Researchers at the Center for Cold Matter cooled the substance to parts per million of a degree above absolute zero. Scientists managed to set a record for approaching the lowest possible temperature. The results of the experiment have been published in the journal Nature Physics, and the study is briefly described in a press release on the Phys.org website.
Absolute zero equals minus 273.15 degrees Celsius, or 0 kelvin (K). Moreover, an increase in temperature by one degree Celsius is equal to its increase by one kelvin. The vacuum temperature exceeds absolute zero by 2.7 K due to the thermal radiation remaining after the Big Bang and uniformly filling the Universe.
In the course of numerous experiments, physicists have been able to achieve trillionths of one kelvin by cooling individual atoms, but they have not been able to do the same with molecules so far. To solve this problem, scientists combined two traditional approaches, lowering the temperature of molecules to record fractions of a degree.

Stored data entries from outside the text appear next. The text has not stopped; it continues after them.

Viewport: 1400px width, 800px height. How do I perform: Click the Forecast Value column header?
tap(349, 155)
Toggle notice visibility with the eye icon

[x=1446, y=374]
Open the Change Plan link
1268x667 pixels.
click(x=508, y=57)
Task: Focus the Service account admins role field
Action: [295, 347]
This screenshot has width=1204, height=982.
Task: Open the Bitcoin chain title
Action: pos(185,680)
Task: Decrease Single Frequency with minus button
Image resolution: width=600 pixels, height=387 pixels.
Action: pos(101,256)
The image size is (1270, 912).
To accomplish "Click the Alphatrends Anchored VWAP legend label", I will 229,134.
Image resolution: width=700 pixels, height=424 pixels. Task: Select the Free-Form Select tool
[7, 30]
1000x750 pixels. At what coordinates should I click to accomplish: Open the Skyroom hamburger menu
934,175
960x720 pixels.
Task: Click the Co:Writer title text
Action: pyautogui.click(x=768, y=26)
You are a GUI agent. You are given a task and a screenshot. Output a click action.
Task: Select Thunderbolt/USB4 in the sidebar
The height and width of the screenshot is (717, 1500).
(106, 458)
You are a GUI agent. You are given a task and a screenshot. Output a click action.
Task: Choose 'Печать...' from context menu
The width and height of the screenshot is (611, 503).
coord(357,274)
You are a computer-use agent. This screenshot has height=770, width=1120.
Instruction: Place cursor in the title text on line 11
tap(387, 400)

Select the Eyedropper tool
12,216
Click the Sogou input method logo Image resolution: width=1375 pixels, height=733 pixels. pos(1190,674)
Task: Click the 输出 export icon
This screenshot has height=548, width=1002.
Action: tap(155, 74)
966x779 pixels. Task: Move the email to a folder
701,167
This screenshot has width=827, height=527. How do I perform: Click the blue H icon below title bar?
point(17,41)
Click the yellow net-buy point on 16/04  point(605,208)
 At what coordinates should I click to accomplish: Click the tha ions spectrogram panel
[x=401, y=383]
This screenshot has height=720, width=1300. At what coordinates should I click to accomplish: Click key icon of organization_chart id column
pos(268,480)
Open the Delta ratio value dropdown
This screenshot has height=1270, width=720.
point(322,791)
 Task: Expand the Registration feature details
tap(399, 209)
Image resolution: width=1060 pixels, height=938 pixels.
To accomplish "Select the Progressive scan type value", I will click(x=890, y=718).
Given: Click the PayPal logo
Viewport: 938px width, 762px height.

The researchers used calcium fluoride molecules that were placed inside a magneto-optical trap. They were cooled using lasers. At the same time, the atoms of matter absorb radiation photons and re-emit them, losing more energy than gaining. However, in this way it is possible to lower the temperature of the molecule only to a certain limit (Doppler). To overcome this limitation, physicists applied the Sisyphean cooling method, which uses two laser beams moving towards each other, taking kinetic energy from the molecule.
The scientists stated that the temperature of the molecules cooled in this way reached 50 millionth of a degree. According to the researchers, this slows down the chemical reactions that the cooled substance enters into, allowing you to observe the mechanisms of their course.